Another problem with advocating religiosity or spirituality “assessments” by doctors is that doctors have no expertise in this area. They receive virtually no training in religion and are no more qualified to discuss religious matters with their patients than they are qualified to discuss quantum mechanics. This is especially true if their patients belong to minority religious groups. Doctors are experts in what they are trained in, nothing more. They have no business dispensing religious advice (p. 196). Additionally, if doctors spend their time discussing religion, what are they not doing (p. 219)? Would that time be better spent discussing healthy lifestyles? Or addressing other concerns of patients? Patients actually think so; 47% of patients want no discussion of religion or spirituality with their doctor; 3% want less (p. 236). Additionally, when asked who their first choice would be to discuss religious and spiritual matters, only 2% of patients said their physician (p. 237). Patients go to doctors for medical care, not religious proselytizing or to worship.

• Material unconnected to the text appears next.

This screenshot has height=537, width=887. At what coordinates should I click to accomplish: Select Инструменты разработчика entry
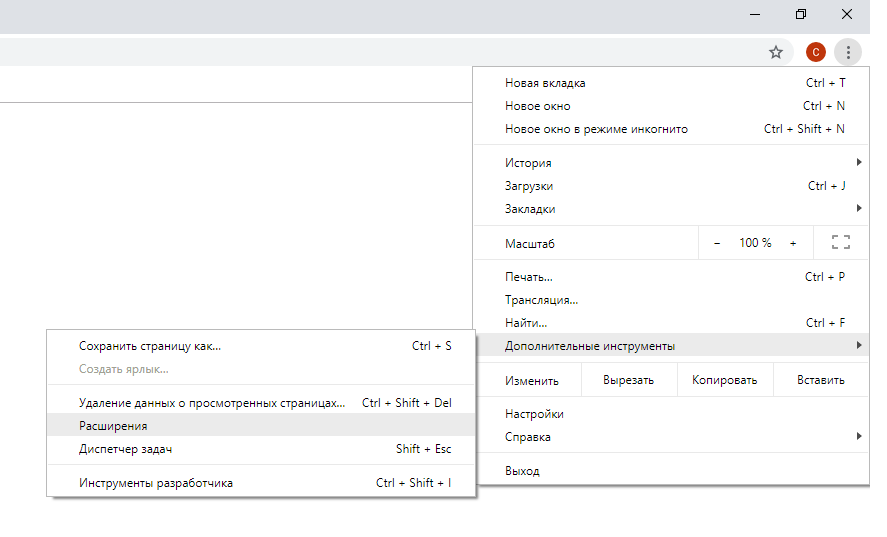(x=155, y=483)
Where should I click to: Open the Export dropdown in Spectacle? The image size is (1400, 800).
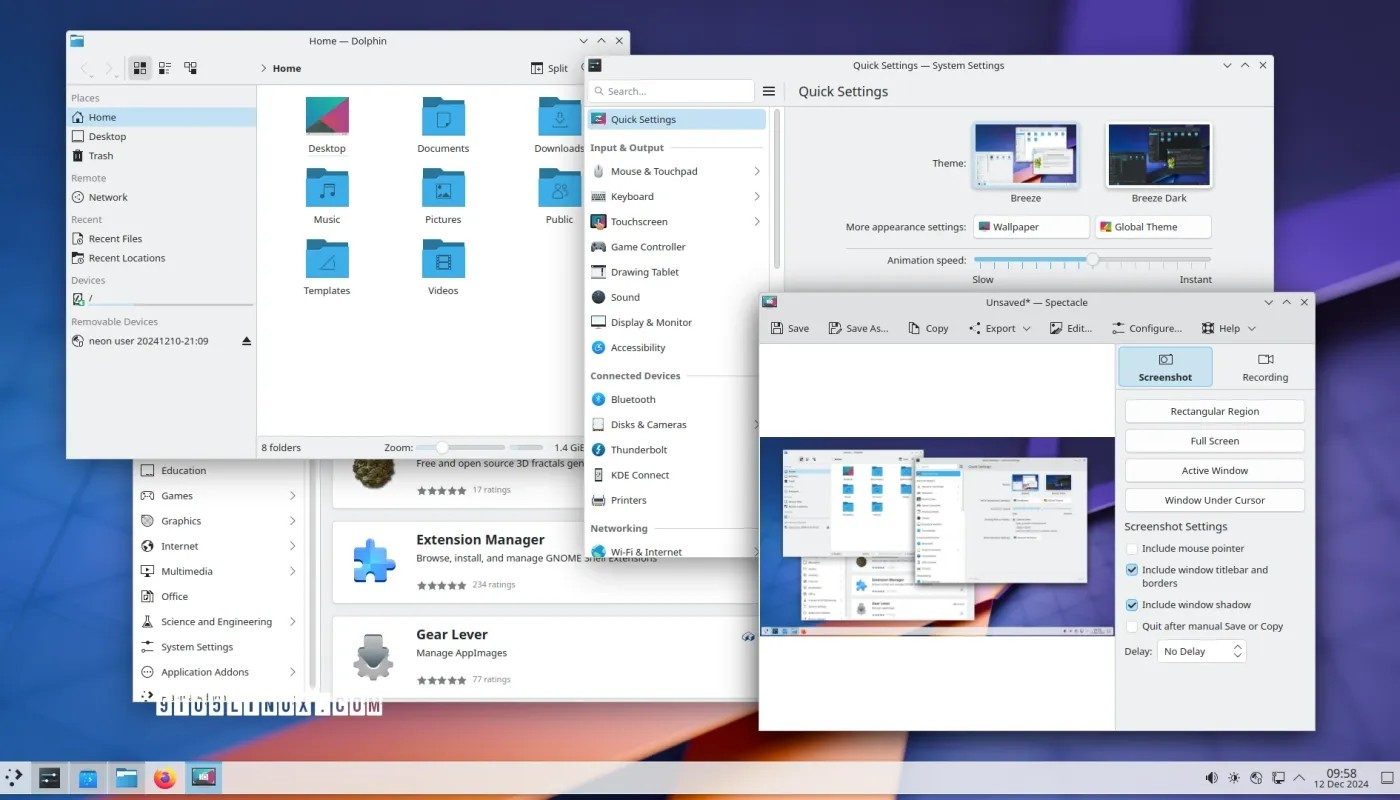click(998, 328)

One area where I actually disagree with Dr. Sloan is over whether we should even be studying these issues. Dr. Sloan seems okay with studying whether or not a general religiosity improves or worsens health outcomes, but he does not advocate asking which religious groups are the healthiest (p. 182), as the outcome will always result in bias against one group or another. I agree with Daniel Dennett on this point: if the religious are going to make claims about the benefits of their religion, they should be willing to subject those claims to empirical scrutiny. If Catholics, Protestants, Muslims, Buddhists, Mormons, etc. believe they are the healthiest people, they better be able to show me the data. And if they can’t, then they should stop making such claims. If it turns out that some religious group has some key to health, I want to know. It’s unlikely that it has anything to do with the religion, but perhaps they advocate a particular lifestyle that correlates with improved health outcomes. That is worth knowing.

In the end, Dr. Sloan advocates religious privatization: be religious, use religion to cope, talk to your priest or pastor, etc., just don’t combine religion and health care. I don’t really disagree with him. In fact, I do think having chaplains in hospitals makes sense, so long as they are trained to be culturally sensitive and ecumenical. If people find comfort in religion (some do; others actually end up doing worse, medically, because of their religion), then why not give them some support in that. But doctors and other health care practitioners have no business discussing or advocating religion.

Overall, while a bit repetitive and long-winded at times, Dr. Sloan’s book is a long overdue skeptical look at the claims that religion has positive effects on health. I highly recommend it.